ASE is a single process multithreaded dataserver application.

==Editions==
SAP ASE currently has two "editions", "Enterprise edition" and "Platform edition". The "Platform edition" includes licenses enabling several unspecified features (probably the newer, in memory high performance options and the disaster recovery functionality (near synchronous replication to a hot spare))

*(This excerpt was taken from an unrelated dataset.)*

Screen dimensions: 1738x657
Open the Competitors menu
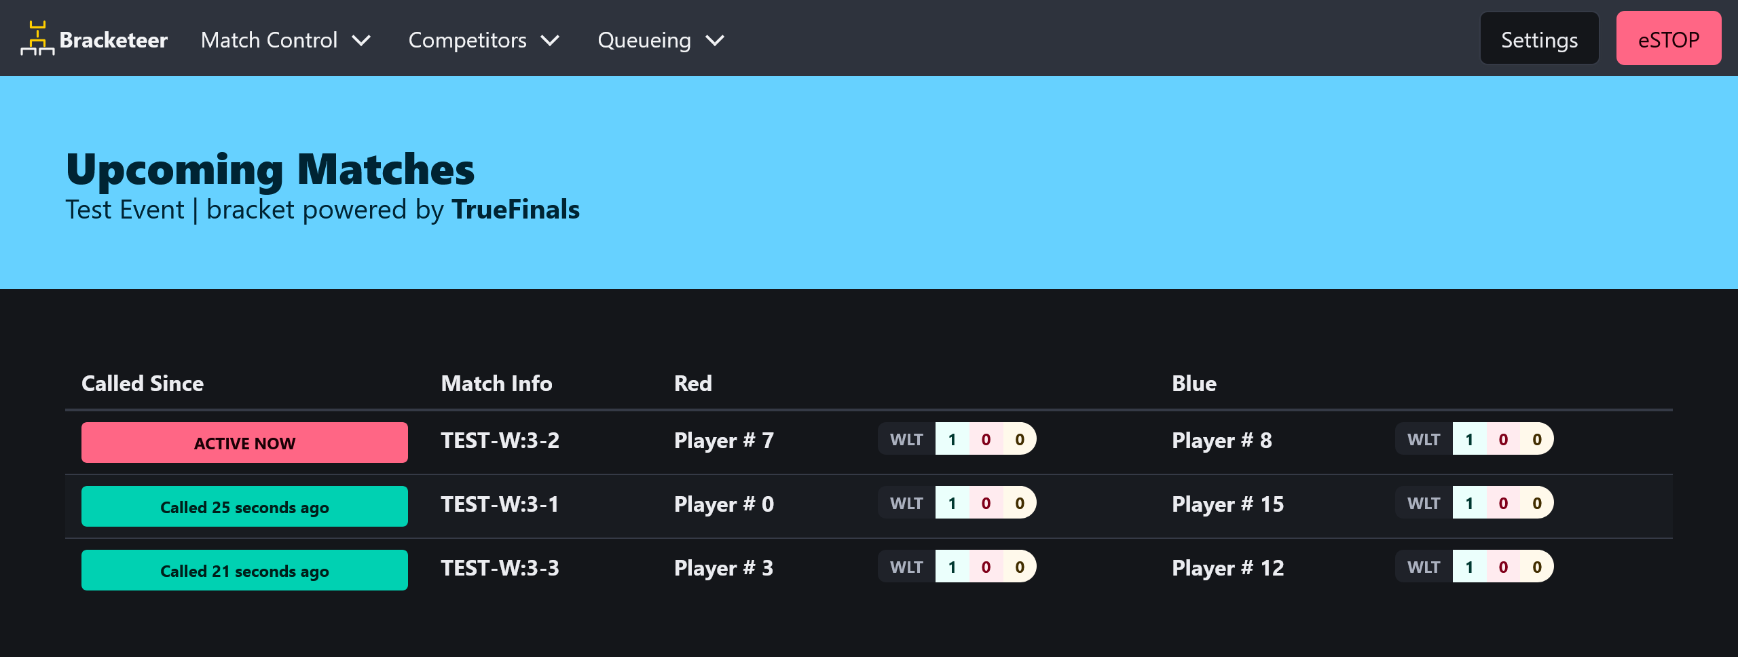tap(484, 40)
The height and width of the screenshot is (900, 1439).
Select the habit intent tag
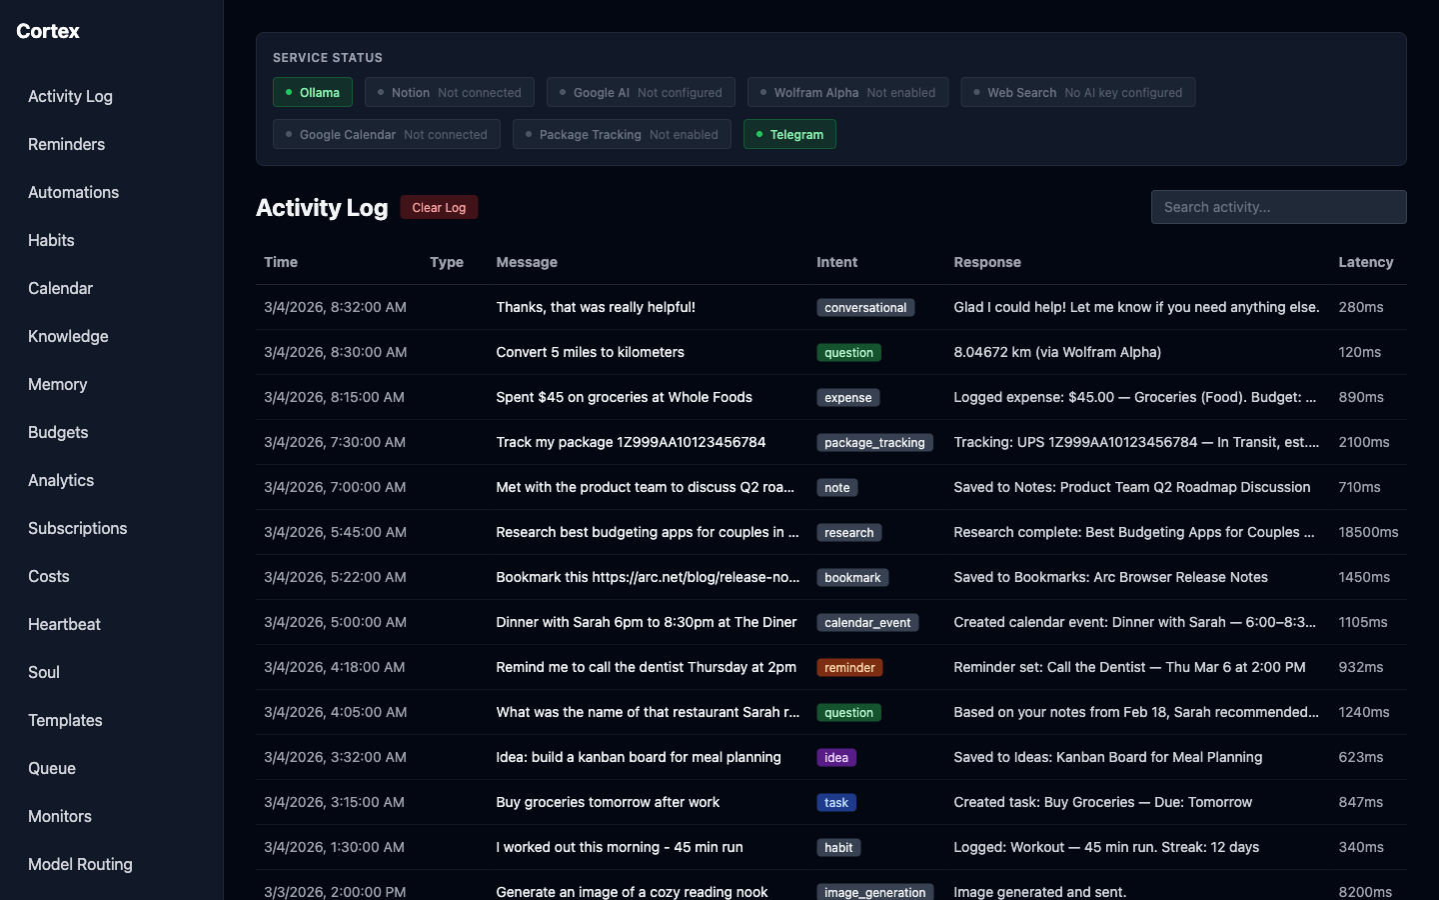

The "express edition" (used to be free, but limited to four server engines and 50 GB of disk space per server) is no longer available after version 16.0 SP03. There was no public statement about this, but it is documented in SAP note 3231519. Instead of the express edition, a 90 day trial version of ASE is available

==Optional Features Requiring Additional Licenses==
As per: SAP ASE docs -> Installation and Upgrade Guide for os_type -> Licensing Your Software -> Knowing the Product License Type -> Optional Feature Licenses there are the following optional ASE features each requiring a separate type of license:

- Database MemScale - The MemScale option is a licensed option introduced in SAP ASE version 16.0 SP02 as part of the SQL Server Administration group. This option includes various features, including:
  - Compiled queries (simplified native access plans)
  - Transactional memory
  - Latch-free indexes
  - In-memory row storage (IMRS) of "hot" rows. Writes to these rows go only to memory. I.e., it's not just a disk cache.
- In Memory Database - Includes the option to flush the data to disk on polite shutdown and, if successfully flushed, restore data from disk to the memory db on startup (can be time consuming)
- Always-on - A high availability (HA) disaster recovery (DR) solution using synchronous or near-synchronous replication of an ASE database server (implemented using the SAP Replication Server)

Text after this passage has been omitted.